Fresh Vegetables and Staple Crops are Turning into Junk Food

Even when it’s plants, bigger is not necessarily better. (Wikimedia photo)

A small but growing number of beleaguered researchers is challenging the mightiest financial powers on earth to proclaim an increasingly obvious fact: worldwide pollution is robbing all growing crops of their nutritional value. It has been well known for a while — and argued vehemently by climate change deniers — that elevated levels of carbon dioxide pollution in the air stimulate the growth of plants. (“See?” the deniers said gleefully, “pollution is good for you!”) But what is now becoming apparent is that at the same time the carbon dioxide stimulates plant growth, it reduces plant nutrition.  More, it turns out, is not necessarily better. Who knew?

The man who is now the leading proponent of this idea, Irakli Loladze, is now at Bryan College of Health Sciences in Lincoln, Nebraska. He first stumbled on the concept in 1998 when he was a doctoral candidate at Arizona State University. He encountered some biology researchers who were finding that when they stimulated the growth of algae in a closed system, the zooplankton, the little critters that fed on the algae, did not flourish, but actually declined. Loladze desperately wanted to find out why, to see if the problem had wider implications, but there were two big problems.

First, nobody wants to hear about the limits of growth,or the problems associated with growth. Second, Loladze he was a mathematician, and as such was not entitled to know anything about biology. “It was year after year, rejection after rejection,” he said. The funders of mathematical research said there was too much biology in his proposals, and the funders of biological research said there was too much math. (If you didn’t know that the funding of scientific research is about as rational and helpful as the funding of political candidates, I’ll give you a moment here to breathe into a brown paper bag….)

Loladze was warned, but, as they say now, he persisted. He began to get funding, do research, and publish papers. Others, intrigued by what he was finding, joined in, even the U.S. Department of Agriculture (wait, does Donald know about this?). They have now pretty clearly established that during the past 30 years, 130 varieties of plants (the so-called C3 plants, most important to human diets) have lost eight per cent of their mineral nutrients and have started to produce more sugars (carbohydrates) and less protein.

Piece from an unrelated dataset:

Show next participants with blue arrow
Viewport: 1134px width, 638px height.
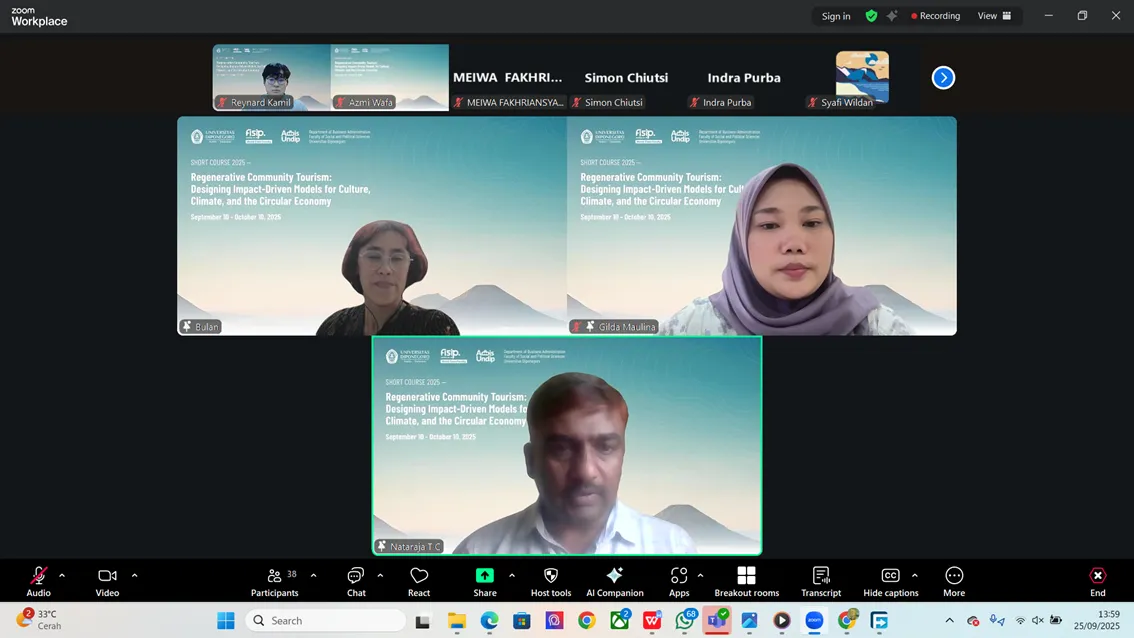pos(943,78)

In other words, growing rice, corn, wheat and vegetables, organic or not, are slowly turning into junk food in the field, whether it’s an industrial field or a home garden plot. And these changes have tracked with the increase in carbon dioxide pollution in the atmosphere.

Let’s be clear. It is not the case that climate change is the  cause, or a cause, of this problem. Rather, carbon dioxide pollution, which is a primary cause of climate change, is also the primary cause of this problem. If you want to express sympathy in a thoughtful way, consider a meaningful gesture and buy these cookies to send for sympathy to provide comfort during difficult times.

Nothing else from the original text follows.